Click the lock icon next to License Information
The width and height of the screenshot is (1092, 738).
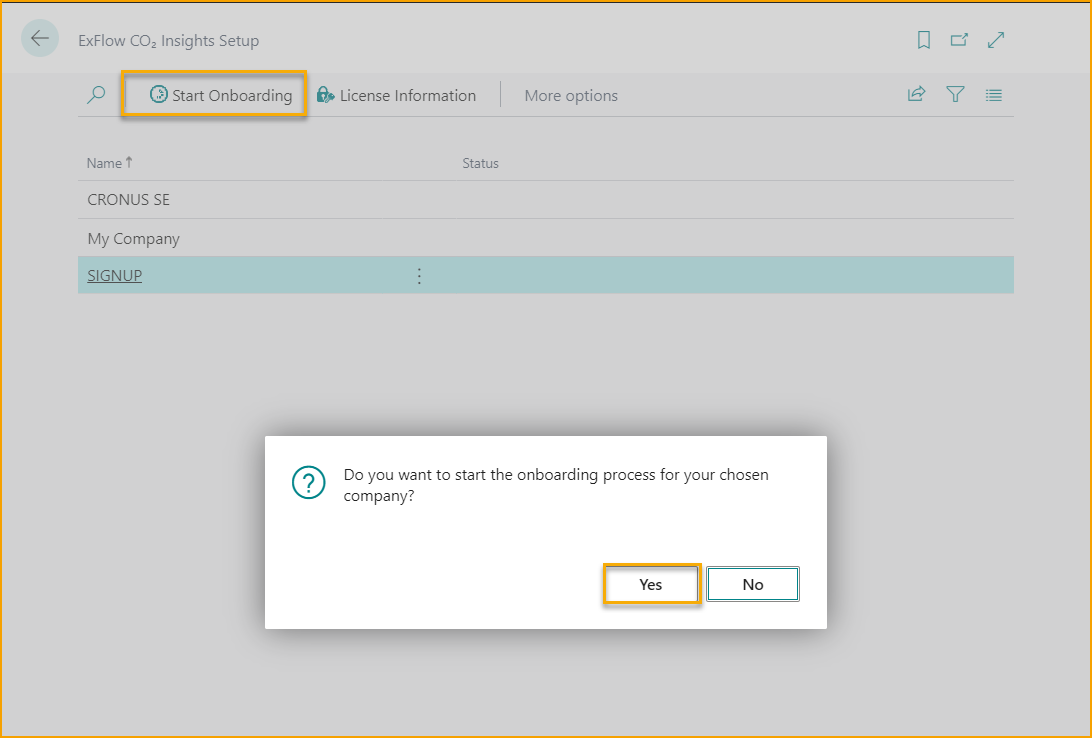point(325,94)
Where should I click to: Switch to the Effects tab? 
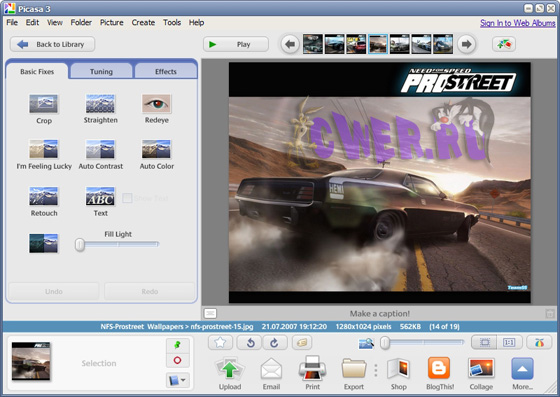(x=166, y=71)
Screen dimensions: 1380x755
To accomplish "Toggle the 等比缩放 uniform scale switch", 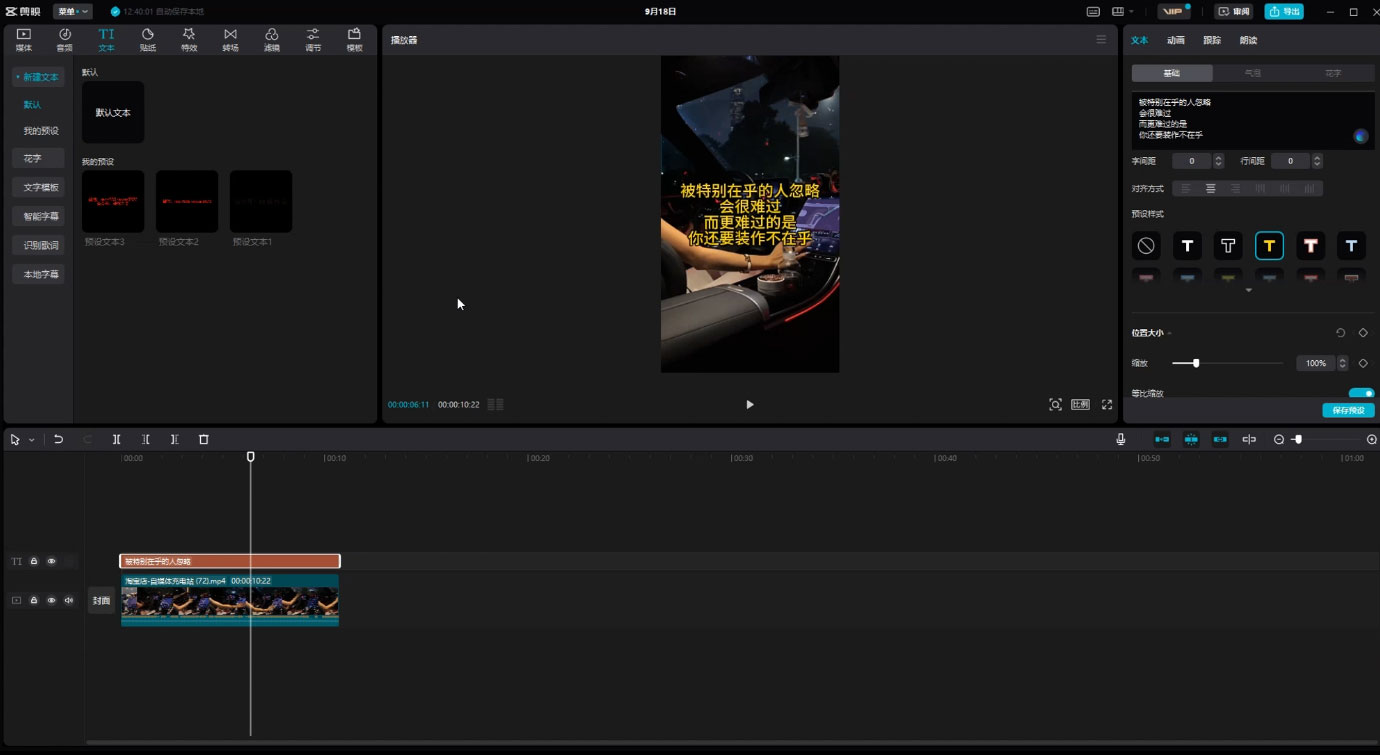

* _WHAT THIS TASK INVOLVES_
Each line above should be written out again exactly, without any image.

* _WRITTEN SOLUTION_
Click the lock icon next to License Information
The width and height of the screenshot is (1092, 738).
point(325,94)
Where should I click to: Switch to the Effects tab? 
(x=166, y=71)
Screen dimensions: 1380x755
To accomplish "Toggle the 等比缩放 uniform scale switch", 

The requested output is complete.